Ну, тот и зачитал завещание, а как дошел до слов «моему племяннику Селвину Макгрегору», остановился, поглядел на Селвина и давай дальше: «...при условии, что он будет следить за своим здоровьем».
— Узнаю тетеньку, — сказал Селвин. — Вот была женщина, правда, мистер...
— Браун, — сказал тот. — А второй поверенный — мой компаньон мистер Харпер. Вы с ним найдете общий язык. Итак, когда вы отсюда переезжаете?
— Сразу после смерти, — сказал Селвин.
— Ну-ну, мистер Макгрегор, тут у вас нездоровая обстановка. В завещании сказано...
— Ну и пес с ним, с завещанием, как говорится, — сказал Селвин и похлопал мистера Брауна по плечу. Мистер Браун поневоле заулыбался: виски разогрело ему нутро, и вообще ему понравилось, как говорится: «Ну и пес с ним, с завещанием».
— Куда ж я денусь, здесь у меня работа, — прибавил Селвин.
— А что у вас за работа, мистер Макгрегор?
— Я созерцаю разложение.
— Ну-ну, мистер Макгрегор, это нездоровое занятие. Лично я не желал бы ставить вам палки в колеса, но мой компаньон мистер Харпер — он, знаете, у нас человек долга. А мисс Макгрегор — наш старейший клиент, и она всегда тревожилась о вашем здоровье.
— Лей, не жалей, подливай да опрокидывай, — сказал Селвин.
— Всех благ, мистер Мак. Ваше здоровье, сэр.
— Передайте Харперу, — посоветовал Селвин, — что я здоров как бык и работаю как вол.
— Какой-то у вас тощий вид, мистер Макгрегор. По-моему, тут у вас все-таки нездоровая обстановка.
Селвин сыграл ему на фортепьяно и спел песню. «О мать моя, — пел он, — стели постель. Поуже мне стели...»
— Очень мило, — сказал поверенный, когда Селвин допел. — Прямо-таки замечательно.
— Я и есть музыкант, — сказал Селвин. — А кое о чем другом Харперу даже и знать не обязательно.
— Ах, вы уже и меня хотите разложить, это не выйдет. Вы же сказали, что вы искусник по части разложения?
— Нет, нет. Я искусник по части созерцания разложения, — объяснил Селвин. — Совсем другое дело, сравнил тоже. Ну-ка, поддали.
— Желаю вам, чего вы сами себе желаете, — сказал мистер Браун. — Только меня вам нипочем не разложить!

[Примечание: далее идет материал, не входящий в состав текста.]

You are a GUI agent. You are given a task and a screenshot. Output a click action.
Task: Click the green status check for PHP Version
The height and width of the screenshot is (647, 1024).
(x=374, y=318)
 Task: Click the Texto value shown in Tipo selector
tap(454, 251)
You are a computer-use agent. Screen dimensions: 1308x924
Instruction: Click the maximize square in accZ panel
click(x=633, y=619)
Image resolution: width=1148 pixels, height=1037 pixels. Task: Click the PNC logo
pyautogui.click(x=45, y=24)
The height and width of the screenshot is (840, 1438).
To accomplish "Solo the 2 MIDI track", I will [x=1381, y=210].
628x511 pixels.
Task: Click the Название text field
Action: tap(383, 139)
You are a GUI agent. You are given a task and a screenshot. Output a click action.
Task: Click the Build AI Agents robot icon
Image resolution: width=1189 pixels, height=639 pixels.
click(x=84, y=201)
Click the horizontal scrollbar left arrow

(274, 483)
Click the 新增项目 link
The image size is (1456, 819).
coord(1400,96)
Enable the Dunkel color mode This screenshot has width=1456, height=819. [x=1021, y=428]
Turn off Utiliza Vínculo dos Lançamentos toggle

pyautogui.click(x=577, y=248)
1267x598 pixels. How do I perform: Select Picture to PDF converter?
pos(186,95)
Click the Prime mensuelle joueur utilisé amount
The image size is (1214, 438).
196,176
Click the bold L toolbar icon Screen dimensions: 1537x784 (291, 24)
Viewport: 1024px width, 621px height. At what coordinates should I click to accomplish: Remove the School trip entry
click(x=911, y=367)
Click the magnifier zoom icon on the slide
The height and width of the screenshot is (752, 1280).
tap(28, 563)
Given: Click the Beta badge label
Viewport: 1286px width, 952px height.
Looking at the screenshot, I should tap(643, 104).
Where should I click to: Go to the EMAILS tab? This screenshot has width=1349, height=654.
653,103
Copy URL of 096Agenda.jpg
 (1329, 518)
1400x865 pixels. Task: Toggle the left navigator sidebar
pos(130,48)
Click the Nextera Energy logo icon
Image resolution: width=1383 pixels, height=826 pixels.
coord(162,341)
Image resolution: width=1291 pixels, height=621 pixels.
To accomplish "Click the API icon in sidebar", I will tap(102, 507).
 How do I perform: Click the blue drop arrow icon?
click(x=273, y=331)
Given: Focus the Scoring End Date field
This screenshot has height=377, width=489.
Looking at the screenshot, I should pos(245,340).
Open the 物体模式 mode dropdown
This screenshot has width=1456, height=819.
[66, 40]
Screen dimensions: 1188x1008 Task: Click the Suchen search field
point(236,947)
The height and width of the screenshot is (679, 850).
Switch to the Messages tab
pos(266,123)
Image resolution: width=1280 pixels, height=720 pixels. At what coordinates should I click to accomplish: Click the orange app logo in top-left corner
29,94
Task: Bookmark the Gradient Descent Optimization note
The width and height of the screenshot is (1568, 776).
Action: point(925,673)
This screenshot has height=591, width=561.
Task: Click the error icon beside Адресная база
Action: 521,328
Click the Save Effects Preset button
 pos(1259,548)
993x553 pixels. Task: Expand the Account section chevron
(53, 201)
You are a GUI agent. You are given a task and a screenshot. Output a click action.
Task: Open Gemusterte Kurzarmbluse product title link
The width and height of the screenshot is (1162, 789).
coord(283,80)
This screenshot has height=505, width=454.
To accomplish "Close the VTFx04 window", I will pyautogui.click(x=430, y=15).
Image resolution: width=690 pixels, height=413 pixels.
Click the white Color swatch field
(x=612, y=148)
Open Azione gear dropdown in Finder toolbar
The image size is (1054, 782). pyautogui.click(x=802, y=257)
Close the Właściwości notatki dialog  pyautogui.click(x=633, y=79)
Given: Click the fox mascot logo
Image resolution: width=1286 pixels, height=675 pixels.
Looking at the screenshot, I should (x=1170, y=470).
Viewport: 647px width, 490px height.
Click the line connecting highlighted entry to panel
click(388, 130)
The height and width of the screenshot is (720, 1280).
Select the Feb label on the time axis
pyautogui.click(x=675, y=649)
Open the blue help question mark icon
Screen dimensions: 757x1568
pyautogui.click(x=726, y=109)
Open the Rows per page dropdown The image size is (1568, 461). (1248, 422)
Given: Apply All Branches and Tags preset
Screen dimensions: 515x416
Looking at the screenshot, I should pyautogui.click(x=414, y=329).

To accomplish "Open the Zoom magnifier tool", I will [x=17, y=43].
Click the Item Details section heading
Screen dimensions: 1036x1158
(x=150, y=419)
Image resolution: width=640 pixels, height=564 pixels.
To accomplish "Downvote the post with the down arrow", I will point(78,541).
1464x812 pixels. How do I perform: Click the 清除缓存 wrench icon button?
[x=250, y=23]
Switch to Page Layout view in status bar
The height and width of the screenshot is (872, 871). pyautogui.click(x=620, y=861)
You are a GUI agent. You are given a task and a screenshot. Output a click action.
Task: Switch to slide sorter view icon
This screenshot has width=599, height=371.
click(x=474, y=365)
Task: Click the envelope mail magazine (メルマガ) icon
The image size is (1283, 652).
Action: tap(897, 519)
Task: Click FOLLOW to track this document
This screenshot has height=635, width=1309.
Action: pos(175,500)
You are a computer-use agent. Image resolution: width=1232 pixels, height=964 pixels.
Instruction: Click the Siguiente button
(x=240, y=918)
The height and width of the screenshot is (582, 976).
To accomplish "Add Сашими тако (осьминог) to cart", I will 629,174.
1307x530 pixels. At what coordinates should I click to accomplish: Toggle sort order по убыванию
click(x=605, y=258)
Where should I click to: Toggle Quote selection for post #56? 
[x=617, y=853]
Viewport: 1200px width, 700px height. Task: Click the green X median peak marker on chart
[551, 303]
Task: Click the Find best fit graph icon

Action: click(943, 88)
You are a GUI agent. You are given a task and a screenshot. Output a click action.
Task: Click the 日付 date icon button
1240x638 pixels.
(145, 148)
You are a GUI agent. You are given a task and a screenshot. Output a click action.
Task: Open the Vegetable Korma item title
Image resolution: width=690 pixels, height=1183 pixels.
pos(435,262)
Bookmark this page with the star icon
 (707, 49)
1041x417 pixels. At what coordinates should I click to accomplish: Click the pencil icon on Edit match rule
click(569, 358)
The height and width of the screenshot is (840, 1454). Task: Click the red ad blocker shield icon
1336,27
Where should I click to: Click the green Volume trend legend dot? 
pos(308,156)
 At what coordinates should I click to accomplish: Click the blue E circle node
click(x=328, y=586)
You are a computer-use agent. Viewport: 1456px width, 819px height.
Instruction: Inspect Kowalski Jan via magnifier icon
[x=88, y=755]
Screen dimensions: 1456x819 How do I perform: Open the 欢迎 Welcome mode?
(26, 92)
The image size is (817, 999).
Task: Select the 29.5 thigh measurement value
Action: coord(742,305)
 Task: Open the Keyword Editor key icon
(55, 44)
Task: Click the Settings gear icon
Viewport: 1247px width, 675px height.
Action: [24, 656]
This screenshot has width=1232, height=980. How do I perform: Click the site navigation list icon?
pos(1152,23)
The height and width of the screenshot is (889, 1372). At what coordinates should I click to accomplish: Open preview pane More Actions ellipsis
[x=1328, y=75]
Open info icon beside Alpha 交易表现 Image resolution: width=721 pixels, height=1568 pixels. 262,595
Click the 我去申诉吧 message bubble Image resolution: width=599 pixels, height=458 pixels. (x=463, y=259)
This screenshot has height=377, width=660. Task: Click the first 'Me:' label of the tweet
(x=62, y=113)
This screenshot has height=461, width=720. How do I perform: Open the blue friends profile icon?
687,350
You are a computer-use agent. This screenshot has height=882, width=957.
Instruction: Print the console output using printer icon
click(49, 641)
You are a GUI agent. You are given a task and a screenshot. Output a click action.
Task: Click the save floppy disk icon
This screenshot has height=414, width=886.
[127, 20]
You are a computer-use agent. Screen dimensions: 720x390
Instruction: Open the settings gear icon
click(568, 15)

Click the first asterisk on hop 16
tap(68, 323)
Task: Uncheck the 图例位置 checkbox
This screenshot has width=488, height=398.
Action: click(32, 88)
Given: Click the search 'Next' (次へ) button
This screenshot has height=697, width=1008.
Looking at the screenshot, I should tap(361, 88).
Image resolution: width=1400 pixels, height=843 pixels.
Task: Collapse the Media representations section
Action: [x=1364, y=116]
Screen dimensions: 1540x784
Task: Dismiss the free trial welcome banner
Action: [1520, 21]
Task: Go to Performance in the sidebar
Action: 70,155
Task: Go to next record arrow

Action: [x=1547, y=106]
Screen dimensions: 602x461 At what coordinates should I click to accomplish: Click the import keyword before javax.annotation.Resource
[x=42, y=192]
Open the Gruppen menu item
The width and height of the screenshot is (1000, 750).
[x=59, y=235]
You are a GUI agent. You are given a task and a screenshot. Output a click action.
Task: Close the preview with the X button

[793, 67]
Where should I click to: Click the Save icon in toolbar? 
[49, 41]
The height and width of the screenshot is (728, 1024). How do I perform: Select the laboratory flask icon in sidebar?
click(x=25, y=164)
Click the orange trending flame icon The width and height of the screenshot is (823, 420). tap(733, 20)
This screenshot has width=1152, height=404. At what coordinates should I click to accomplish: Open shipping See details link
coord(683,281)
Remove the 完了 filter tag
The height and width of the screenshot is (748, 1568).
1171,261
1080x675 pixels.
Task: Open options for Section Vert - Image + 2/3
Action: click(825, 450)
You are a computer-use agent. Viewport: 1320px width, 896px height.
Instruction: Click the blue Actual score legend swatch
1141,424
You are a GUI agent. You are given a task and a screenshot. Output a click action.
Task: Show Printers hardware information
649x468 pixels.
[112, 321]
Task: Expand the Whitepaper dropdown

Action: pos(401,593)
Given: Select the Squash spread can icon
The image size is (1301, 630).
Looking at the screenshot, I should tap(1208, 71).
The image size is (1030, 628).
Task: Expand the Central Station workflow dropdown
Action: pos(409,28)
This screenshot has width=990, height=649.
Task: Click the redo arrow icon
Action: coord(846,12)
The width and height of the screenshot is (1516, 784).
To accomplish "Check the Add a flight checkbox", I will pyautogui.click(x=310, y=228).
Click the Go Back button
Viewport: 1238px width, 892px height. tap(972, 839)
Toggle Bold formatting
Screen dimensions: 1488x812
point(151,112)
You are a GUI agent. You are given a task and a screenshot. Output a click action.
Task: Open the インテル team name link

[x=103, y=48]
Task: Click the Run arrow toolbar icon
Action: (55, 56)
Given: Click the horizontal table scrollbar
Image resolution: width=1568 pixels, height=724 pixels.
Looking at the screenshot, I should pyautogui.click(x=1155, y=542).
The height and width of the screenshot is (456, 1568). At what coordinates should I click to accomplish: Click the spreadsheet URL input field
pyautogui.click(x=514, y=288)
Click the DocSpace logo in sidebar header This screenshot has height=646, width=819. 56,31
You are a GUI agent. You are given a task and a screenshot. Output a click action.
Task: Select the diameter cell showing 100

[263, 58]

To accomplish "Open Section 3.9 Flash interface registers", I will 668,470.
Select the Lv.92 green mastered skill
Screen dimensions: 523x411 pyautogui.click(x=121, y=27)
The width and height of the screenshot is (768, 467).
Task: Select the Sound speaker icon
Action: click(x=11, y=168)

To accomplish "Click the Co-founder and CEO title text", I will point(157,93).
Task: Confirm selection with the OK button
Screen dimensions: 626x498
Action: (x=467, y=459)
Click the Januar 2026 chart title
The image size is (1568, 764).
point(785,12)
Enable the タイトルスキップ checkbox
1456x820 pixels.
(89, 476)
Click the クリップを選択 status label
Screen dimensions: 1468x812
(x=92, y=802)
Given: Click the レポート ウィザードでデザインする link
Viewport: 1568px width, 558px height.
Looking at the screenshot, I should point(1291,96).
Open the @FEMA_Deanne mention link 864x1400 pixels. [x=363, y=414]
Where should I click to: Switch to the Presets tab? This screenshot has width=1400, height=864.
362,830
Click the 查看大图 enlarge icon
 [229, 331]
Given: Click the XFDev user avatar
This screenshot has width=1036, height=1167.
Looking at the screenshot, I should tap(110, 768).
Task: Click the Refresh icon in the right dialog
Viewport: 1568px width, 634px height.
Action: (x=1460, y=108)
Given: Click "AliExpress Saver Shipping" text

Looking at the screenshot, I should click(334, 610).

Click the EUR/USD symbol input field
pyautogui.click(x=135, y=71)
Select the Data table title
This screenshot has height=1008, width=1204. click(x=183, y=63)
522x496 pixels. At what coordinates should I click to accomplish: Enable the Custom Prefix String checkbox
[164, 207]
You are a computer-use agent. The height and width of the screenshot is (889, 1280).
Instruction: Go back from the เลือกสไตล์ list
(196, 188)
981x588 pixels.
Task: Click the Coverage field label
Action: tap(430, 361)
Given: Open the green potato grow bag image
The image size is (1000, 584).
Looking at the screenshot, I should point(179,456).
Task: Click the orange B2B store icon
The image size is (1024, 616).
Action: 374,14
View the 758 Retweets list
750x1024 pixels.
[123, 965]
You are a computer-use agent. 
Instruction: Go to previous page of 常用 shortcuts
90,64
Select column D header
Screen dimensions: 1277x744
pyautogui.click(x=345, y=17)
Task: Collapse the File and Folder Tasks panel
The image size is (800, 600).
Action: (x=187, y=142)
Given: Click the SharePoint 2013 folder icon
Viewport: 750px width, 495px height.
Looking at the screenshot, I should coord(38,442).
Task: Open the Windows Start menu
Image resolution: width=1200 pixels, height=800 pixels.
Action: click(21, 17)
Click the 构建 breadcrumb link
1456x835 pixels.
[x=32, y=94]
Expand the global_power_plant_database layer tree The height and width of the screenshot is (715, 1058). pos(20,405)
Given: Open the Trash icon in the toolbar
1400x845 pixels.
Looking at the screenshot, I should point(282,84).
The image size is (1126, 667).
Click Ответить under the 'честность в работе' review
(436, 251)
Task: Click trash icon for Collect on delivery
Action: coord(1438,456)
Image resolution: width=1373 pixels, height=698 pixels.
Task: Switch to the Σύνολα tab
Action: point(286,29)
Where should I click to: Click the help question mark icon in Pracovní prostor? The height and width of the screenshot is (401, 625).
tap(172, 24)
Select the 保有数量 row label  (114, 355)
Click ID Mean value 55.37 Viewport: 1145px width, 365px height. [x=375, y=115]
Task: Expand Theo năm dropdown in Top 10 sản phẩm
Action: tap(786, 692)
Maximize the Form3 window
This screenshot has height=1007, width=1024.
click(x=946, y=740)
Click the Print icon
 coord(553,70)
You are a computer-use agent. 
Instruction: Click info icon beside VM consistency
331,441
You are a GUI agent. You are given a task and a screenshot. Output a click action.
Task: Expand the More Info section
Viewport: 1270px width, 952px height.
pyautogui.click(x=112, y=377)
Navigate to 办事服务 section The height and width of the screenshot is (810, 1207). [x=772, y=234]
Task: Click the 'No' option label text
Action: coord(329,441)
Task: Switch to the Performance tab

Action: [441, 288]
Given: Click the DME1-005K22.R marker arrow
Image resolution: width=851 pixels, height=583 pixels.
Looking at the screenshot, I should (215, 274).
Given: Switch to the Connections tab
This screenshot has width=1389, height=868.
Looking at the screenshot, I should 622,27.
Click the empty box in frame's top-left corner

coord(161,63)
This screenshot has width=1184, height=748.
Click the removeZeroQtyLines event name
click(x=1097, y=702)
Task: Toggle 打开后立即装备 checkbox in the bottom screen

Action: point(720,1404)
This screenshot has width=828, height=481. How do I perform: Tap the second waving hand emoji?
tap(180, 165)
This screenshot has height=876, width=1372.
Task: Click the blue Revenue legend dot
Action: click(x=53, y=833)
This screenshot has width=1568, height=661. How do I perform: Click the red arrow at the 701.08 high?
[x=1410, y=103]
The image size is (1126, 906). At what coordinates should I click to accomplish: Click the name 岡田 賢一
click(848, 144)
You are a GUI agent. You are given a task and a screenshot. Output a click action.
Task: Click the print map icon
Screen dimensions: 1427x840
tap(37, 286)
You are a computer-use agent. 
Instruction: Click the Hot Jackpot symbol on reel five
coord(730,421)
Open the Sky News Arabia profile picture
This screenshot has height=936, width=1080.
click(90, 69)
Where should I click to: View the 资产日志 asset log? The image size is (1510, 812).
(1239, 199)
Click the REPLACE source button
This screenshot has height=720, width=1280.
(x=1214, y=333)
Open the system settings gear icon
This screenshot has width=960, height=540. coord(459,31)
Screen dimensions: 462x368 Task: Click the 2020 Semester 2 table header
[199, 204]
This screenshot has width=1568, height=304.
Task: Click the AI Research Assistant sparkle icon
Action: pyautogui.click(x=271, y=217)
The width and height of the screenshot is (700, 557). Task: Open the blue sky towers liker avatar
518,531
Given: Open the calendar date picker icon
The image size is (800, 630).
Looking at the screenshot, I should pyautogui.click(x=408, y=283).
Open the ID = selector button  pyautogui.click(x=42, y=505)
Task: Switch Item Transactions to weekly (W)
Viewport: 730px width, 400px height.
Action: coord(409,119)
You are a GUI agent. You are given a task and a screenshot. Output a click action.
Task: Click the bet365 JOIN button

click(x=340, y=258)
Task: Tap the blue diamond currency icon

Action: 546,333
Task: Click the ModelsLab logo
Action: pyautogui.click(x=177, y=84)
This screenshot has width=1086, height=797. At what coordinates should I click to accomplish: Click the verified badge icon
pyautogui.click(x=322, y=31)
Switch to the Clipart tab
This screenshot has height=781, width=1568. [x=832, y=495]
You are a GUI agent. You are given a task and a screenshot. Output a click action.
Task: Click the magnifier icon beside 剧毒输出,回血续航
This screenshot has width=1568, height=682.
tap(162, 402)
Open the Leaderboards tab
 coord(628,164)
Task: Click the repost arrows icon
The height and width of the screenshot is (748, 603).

— Это уж либо ты разложишь, либо тебя разложат, — заявил Селвин и пустился в объяснения, и спор дошел до того, что они потеряли всякий счет времени и вконец запутались с разложением, которое стало у них называться заложением.
— Кто кого заложил? — сказал мистер Браун. — Кто из нас заложился?
Сначала Селвин не мог смеяться от кашля, а потом не мог кашлять от смеха. Очухавшись, налил по маленькой и растолковал, что если как следует подзаложить, то разложение переходит в заложение. Он запел:
— Хи-хи-хи да ха-ха-ха. Ха-ха-ха да хи-хи-хи. Заложу-ка я тебя, а ты меня подзаложи.
— Сколько ни жить, лишь бы весело! — сказал мистер Браун.
Словом, Селвин разложил поверенного. И ежемесячный чек стал покрупнее, чем раньше. Зиму он прожил по-заведенному: с двадцать пятого держал двери открытыми для всех и каждого пятнадцатого двери запирал и садился к окошку созерцать могилы.
А весной он умер. Года два назад ему просвечивали легкие, и Селвин сказал: «Ну и пес с ними, с моими легкими, что мне, делать больше нечего. Будем здоровы!»
Мистер Браун сказал своему партнеру:
— Он даже не намекнул мне на свои легкие. Если б я знал, я бы тут же обеспечил ему теплое жилье и новый костюм. Я бы подыскал ему экономку и обеспечил медицинскую помощь.
— О, эти музыканты, — сказал мистер Харпер. — Мученики профессии. Они все же вызывают невольное восхищение.
— Ах, невольное? Ах, невольное? — сердито сказал мистер Браун. Он не желал чтить память Селвина — такой мерзавец, уговор был, что он всего-навсего созерцает, а он взял и умер.
— Грустная история, — мечтательно сказал мистер Харпер. — Макгрегор был в своем роде героем.
— Ах, в своем роде, ах, в своем роде? — В тот миг мистер Браун презирал своего глупого партнера едва ли не больше, чем обижался на покойника. Правда, потом, проезжая подле былого жилья Селвина, даже мистер Браун и тот подумал: «Ах, Селвин Макгрегор, вот ведь был человек!» А когда он увидел, что старое кладбище начисто срыли и сделали на его месте детскую спортивную площадку, он остановился и долго еще созерцал разложение Селвина.